OJ Simpson is in his first season with the Kansas City Command of the Arena Football League. Kansas City Command

OJ Simpson will never forget where he was the day of the infamous white Bronco chase.

That’s because when Orenthal James Simpson was trying to evade police in Orange County, Calif. on June 17, 1994, OJ Keith Simpson was celebrating his 11th birthday with his mom in Missouri.

“We were just having a little bit of fun, and my mom was [saying] there’s this big car chase,” he said. “I’m young and just having fun, I’m not really thinking about what was coming with this whole thing.”

OJ Simpson is not only a free man these days; he’s a professional football player who prides himself on his community involvement.

That other O.J. Simpson is still behind bars in a Nevada state prison, but the man who was named for him wears the Nos. 3 and 2 on the front of his jersey for the Arena Football League’s Kansas City Command. Only the numbers are reversed.

“My father was a big USC fan back in the day,” the younger Simpson explained about the name. “I want to turn his namesake around by wearing 23 instead of 32.”

While Orenthal James Simpson starred as a running back for the USC Trojans and Buffalo Bills, OJ Keith Simpson is only now starting to make a name for himself as a wide receiver/defensive back in his first season with the Command.

As you can imagine, being a pro football player named OJ Simpson has ensured that he gets significantly more attention from the opposing fans than his teammates, something he says he doesn’t mind.

“When I went to Spokane [to face the Shock] for my first game of the season, their fans are outrageous and of course they were making all the O.J. Simpson jokes, the glove jokes, everything,” he said. “I like it only because it adds fuel to the fire. I believe I scored my first touchdown that game, and after that I didn’t hear nothing else.”

The younger Simpson also has a second job as an alcohol and drug counselor and offers guidance to troubled youth as a mentor.

Future generations will know O.J. Simpson as the man who was controversially found not guilty on charges he murdered his wife and her friend, not as the record-breaking football hero after whom a huge fan was inspired to name his son.

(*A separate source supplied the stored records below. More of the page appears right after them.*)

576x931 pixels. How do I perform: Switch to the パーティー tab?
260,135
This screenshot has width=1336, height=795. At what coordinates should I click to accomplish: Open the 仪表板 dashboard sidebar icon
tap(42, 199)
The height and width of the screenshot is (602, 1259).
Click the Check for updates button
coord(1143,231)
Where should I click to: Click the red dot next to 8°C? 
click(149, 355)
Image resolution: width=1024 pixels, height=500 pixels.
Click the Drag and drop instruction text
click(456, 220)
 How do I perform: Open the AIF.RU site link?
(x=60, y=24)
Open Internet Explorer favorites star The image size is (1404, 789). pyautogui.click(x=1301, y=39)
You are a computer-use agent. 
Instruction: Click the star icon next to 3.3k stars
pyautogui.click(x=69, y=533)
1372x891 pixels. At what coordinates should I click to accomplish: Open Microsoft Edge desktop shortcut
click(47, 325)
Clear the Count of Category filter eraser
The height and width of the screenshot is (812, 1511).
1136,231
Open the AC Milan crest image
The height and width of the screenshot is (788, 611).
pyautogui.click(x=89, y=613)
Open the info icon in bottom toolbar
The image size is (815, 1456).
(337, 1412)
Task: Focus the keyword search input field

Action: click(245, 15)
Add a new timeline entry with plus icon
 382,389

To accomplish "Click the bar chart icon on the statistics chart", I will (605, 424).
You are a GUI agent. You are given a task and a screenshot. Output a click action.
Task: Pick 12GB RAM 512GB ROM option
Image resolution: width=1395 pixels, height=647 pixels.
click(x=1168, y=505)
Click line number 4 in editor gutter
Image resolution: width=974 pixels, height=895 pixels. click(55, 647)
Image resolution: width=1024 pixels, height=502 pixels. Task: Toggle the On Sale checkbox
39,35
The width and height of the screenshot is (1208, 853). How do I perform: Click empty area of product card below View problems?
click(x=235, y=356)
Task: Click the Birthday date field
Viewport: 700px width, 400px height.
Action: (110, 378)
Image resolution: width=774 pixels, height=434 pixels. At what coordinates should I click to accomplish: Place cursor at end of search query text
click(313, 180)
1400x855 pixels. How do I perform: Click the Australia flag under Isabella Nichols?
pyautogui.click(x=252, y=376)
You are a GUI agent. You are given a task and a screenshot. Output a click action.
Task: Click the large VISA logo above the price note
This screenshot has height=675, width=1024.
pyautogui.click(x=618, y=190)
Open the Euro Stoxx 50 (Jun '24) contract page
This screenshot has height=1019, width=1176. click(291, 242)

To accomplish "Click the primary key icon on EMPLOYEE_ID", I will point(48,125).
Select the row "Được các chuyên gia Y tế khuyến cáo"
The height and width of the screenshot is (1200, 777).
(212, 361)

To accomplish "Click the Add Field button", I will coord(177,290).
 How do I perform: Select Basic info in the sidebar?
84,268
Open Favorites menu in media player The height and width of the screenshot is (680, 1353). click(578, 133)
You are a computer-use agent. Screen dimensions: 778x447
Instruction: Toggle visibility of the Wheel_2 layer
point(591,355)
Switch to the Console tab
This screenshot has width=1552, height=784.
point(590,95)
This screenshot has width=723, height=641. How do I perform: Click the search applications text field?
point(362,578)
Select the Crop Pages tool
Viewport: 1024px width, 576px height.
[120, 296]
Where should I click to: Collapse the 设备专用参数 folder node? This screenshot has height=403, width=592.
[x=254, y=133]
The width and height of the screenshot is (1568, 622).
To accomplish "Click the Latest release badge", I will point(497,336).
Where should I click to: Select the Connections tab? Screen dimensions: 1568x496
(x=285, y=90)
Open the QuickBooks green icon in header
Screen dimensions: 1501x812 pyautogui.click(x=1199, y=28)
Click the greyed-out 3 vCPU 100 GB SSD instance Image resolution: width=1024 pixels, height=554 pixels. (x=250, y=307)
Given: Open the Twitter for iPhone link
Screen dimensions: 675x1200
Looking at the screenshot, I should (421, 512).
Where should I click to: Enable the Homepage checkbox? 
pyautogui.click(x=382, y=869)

“[The kids I work with] say, 'You’re named after that murderer,' but then I give them a history so they can understand it,” OJ Keith Simpson said.

There’s more to OJ Keith Simpson than being a professional football player, though. There’s also the matter of doing the most basic things in life without being hassled.

“When I call to make a doctor’s appointment, anything of the sort, they think it’s a joke,” he said. “I have to show my ID because they don’t believe it. I got flagged one time at the airport flying out of Denver. They said, ‘We thought you were the real O.J., so we flagged you.’ They’re looking for the other O.J. to come around the corner, and nope, it was just me.”

OJ Keith Simpson is actually quite a bit smaller than the other O.J. Listed at 5-foot-9 and 195 pounds, he's four inches shorter and about 20 pounds lighter.

Until the car chase on his 11th birthday, being OJ Simpson was a pretty cool thing.

“I used to have this O.J. Simpson book where I’d read it all the time before practice,” he said. “To me, I didn’t think he was a bad guy. Plus, his movies, with 'Naked Gun,' that was a funny thing.”

And even now he swears it’s not all bad.

For years, he said, people have tried calling him by his middle name because of the stigma attached to his first. Try calling him Keith, though, and he’ll be the first person to correct you.

“People say, 'I’m gonna call you Keith,' and I let them know, ‘Call me OJ, that’s my name,’” he said. “It’s the name my mother gave to me and it’s the name I want to be called.”